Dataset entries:
■ ■ ■ ■ ■

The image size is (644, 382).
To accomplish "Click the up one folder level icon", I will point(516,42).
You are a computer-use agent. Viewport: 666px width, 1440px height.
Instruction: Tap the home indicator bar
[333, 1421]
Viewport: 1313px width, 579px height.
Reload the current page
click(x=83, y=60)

■ ■ ■ ■ ■

INSTRUCTIONS TO FOLLOW: A complete and exact repetition of the entries is required.

REPLY TO THE EXERCISE:
The image size is (644, 382).
To accomplish "Click the up one folder level icon", I will point(516,42).
You are a computer-use agent. Viewport: 666px width, 1440px height.
Instruction: Tap the home indicator bar
[333, 1421]
Viewport: 1313px width, 579px height.
Reload the current page
click(x=83, y=60)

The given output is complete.